Это очень просто. Она возможна в Токио и в Нью-Йорке (где
недавно игралась в Линкольн-центре), в Праге и в Сиднее. Но никак нельзя
представить ее на крупной сцене Гаваны или Минска. И дело не в том, что нет
такой сцены, которая бы ее выдержала. И даже не в том, что нет таких людей,
которые способны были бы оценить и не выбежать из зала в середине первой части.
С негодованием хватаясь то за голову, то за Библию, то за сердце.
Есть и другие вещи. Есть Гольдберг-вариации Баха,
сыгранные канадским пианистом. Есть Филип Гласс. Есть, в конце концов, Пятая
симфония Малера. Есть все, что угодно. Но что было в двадцатом веке безумнее и
грандиознее провокационного максимализма одного французского композитора? Да к
тому же орнитолога?
Просто невозможно себе представить. Нет такого
воображения. И нет в городе такого духа, который впустил бы ее на свою главную
сцену. Это тот самый дух, который позволил бы вывесить триптих Босха на главной
площади и ничего при этом на нем не прикрыть (как это делается теперь в
Москве). Вслух зачитать рассказы Хармса на самой людной улице.

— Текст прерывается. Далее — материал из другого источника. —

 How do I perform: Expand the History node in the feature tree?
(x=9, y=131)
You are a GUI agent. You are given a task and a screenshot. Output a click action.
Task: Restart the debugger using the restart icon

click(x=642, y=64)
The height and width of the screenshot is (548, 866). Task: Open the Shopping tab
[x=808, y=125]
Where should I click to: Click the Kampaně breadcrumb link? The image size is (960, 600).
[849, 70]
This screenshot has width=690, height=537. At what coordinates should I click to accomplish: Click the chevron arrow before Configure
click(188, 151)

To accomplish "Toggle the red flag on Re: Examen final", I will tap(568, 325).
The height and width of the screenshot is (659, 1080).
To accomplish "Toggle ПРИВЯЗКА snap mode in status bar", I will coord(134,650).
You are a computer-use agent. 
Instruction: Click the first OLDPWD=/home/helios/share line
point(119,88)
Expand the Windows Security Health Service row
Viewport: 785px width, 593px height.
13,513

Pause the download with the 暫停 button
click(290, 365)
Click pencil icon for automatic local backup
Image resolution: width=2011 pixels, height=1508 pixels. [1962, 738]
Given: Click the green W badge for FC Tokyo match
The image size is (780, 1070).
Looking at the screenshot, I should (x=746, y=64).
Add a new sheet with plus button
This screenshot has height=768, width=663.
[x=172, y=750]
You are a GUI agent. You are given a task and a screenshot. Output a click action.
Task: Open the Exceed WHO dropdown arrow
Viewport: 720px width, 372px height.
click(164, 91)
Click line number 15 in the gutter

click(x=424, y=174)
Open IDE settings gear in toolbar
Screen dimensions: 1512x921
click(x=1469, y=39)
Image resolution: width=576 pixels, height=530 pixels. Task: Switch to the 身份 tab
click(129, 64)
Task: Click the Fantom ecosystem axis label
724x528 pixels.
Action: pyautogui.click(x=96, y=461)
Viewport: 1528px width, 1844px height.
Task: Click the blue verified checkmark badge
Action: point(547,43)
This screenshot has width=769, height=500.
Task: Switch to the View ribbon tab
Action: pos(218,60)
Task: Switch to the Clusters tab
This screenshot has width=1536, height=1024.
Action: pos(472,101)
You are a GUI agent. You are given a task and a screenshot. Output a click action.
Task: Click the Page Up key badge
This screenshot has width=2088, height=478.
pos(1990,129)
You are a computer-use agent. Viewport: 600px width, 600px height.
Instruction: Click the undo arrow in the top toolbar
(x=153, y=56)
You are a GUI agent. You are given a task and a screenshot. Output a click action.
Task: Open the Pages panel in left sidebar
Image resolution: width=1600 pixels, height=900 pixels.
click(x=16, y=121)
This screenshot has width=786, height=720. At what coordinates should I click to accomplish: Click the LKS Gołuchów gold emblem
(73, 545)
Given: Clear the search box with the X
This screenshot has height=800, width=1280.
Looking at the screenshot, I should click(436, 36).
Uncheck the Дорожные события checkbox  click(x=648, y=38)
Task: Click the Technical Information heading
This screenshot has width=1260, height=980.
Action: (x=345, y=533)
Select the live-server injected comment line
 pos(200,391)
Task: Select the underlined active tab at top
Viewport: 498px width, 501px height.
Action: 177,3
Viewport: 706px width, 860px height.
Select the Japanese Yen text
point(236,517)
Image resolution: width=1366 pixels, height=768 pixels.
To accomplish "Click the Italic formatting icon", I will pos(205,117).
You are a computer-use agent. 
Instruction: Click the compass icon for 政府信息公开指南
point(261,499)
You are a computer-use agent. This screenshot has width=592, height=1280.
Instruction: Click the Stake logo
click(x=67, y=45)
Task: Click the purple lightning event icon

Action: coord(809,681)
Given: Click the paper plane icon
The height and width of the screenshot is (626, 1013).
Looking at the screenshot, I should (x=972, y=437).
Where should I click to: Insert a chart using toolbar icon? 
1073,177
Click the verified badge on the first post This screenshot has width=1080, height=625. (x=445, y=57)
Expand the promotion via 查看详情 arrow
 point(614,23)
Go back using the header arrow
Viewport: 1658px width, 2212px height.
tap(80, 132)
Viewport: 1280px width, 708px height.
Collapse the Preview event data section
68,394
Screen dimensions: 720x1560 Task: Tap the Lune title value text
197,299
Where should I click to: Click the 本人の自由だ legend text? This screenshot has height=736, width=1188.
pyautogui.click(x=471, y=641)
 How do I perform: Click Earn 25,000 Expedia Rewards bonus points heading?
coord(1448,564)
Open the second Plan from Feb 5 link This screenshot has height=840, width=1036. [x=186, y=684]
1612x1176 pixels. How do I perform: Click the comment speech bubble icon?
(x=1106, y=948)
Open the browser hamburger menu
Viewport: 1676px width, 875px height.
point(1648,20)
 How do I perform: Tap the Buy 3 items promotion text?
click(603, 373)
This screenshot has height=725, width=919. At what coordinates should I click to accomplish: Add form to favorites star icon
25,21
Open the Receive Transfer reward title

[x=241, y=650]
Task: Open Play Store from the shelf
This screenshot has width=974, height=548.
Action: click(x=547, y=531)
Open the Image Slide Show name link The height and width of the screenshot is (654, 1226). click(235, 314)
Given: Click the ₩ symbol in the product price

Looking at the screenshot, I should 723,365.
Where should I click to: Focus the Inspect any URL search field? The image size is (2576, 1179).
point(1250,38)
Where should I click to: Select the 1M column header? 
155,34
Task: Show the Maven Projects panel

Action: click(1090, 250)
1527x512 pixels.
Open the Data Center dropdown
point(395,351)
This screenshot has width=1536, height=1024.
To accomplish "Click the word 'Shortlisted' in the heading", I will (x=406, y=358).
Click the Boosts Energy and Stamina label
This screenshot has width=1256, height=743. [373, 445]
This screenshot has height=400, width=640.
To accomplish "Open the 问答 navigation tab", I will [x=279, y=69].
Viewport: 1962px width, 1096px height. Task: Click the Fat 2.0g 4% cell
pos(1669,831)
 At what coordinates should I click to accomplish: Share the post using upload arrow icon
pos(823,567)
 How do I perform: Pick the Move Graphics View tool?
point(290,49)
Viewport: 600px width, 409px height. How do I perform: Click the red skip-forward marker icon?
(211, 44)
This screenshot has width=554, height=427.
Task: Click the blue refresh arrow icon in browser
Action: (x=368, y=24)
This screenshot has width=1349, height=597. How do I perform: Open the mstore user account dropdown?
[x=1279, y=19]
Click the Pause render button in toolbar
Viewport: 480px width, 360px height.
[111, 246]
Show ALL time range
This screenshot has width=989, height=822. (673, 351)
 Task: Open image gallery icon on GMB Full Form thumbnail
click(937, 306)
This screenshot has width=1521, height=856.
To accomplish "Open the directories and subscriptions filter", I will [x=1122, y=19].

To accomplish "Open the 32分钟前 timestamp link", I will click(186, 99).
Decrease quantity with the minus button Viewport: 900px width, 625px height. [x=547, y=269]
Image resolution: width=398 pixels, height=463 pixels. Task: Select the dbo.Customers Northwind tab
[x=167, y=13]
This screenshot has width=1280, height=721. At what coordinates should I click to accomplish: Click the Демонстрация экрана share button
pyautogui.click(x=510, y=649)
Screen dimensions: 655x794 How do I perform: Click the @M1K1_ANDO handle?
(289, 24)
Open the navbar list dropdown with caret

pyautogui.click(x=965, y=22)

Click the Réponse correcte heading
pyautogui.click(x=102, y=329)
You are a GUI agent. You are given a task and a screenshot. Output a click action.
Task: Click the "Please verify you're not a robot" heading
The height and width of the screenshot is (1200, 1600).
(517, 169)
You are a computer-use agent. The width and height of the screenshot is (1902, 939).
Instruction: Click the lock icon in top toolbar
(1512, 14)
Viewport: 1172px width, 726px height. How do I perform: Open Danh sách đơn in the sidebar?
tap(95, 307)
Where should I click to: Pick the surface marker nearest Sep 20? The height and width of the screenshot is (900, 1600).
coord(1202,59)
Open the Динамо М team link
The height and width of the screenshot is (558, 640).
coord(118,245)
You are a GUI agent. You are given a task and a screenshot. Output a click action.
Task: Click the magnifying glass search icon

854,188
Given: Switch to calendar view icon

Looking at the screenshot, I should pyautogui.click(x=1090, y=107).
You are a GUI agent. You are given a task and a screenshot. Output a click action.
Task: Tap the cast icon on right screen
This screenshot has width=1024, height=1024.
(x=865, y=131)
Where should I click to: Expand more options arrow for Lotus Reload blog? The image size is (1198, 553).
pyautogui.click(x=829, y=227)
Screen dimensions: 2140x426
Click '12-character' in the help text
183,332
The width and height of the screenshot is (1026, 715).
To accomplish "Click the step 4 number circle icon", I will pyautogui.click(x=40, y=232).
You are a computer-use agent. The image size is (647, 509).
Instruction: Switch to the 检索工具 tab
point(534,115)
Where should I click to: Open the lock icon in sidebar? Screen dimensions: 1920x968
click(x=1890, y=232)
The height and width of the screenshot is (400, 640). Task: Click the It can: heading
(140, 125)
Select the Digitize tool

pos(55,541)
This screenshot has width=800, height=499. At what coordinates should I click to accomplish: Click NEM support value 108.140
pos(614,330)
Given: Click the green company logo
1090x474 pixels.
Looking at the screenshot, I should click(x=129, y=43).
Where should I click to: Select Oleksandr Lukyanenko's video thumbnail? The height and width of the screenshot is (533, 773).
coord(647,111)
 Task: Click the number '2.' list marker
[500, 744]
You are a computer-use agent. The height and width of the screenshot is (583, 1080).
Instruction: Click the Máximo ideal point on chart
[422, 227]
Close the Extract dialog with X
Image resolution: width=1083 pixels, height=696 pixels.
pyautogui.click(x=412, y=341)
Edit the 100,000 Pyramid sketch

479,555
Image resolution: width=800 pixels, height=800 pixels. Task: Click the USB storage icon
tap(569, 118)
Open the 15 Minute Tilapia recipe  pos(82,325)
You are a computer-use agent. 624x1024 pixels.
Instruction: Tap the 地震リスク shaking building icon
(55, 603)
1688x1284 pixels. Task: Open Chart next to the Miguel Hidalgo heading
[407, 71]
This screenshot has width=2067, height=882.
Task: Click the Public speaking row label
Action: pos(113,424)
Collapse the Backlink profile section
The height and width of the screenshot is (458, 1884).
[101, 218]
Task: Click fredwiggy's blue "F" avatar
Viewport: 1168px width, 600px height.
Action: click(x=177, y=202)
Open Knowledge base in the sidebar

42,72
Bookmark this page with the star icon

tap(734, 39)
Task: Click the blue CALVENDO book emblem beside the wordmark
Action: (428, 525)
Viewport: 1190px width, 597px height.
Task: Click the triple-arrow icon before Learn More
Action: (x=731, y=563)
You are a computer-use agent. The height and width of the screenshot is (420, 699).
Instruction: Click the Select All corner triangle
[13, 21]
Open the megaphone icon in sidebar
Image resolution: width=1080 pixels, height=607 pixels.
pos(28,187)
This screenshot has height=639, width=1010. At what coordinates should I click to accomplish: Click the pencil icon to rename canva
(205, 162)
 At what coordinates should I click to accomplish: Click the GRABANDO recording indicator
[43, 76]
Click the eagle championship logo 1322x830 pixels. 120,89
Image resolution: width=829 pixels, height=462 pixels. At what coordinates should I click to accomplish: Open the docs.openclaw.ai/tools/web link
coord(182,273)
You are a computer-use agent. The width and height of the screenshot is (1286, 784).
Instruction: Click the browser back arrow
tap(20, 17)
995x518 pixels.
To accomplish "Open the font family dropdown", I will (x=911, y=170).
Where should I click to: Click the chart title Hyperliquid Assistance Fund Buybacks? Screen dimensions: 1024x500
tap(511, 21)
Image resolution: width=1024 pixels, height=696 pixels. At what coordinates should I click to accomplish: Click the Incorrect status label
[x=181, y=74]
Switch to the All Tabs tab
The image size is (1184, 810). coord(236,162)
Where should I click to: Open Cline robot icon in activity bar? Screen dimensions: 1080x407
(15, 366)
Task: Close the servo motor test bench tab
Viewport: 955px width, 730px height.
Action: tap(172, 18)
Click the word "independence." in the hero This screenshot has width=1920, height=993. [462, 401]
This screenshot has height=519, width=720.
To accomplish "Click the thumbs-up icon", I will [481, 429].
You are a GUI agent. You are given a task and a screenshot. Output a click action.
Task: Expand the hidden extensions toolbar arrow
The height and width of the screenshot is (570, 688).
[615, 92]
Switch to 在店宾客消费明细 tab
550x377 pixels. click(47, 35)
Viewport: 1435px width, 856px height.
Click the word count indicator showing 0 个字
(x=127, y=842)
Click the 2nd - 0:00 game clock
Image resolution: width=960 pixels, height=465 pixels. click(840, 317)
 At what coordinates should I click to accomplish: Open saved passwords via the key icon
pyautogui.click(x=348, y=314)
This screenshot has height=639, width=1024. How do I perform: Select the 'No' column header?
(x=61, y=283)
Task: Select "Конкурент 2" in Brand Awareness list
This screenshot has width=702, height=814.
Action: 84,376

Минск - это просто не тот город, где этому духу найдется
место. Здесь не сыграют мессианскую симфонию в ближайшие двадцать лет... И
все-таки даже здесь есть места, где она возможна. Турангалила. В этих местах не жаль денег. Здесь хочется быть. Ради
этих мест город должен существовать, чтобы однажды этот свободный дух
просочился наконец на тротуар или на мостовую.
Но это однажды. А пока,
сейчас, я вижу лишь сигаретный дым и черно-белые кадры забытого голливудского
фильма. Кажется, это Кларк Гейбл. Кажется, 50-е еще даже не начались.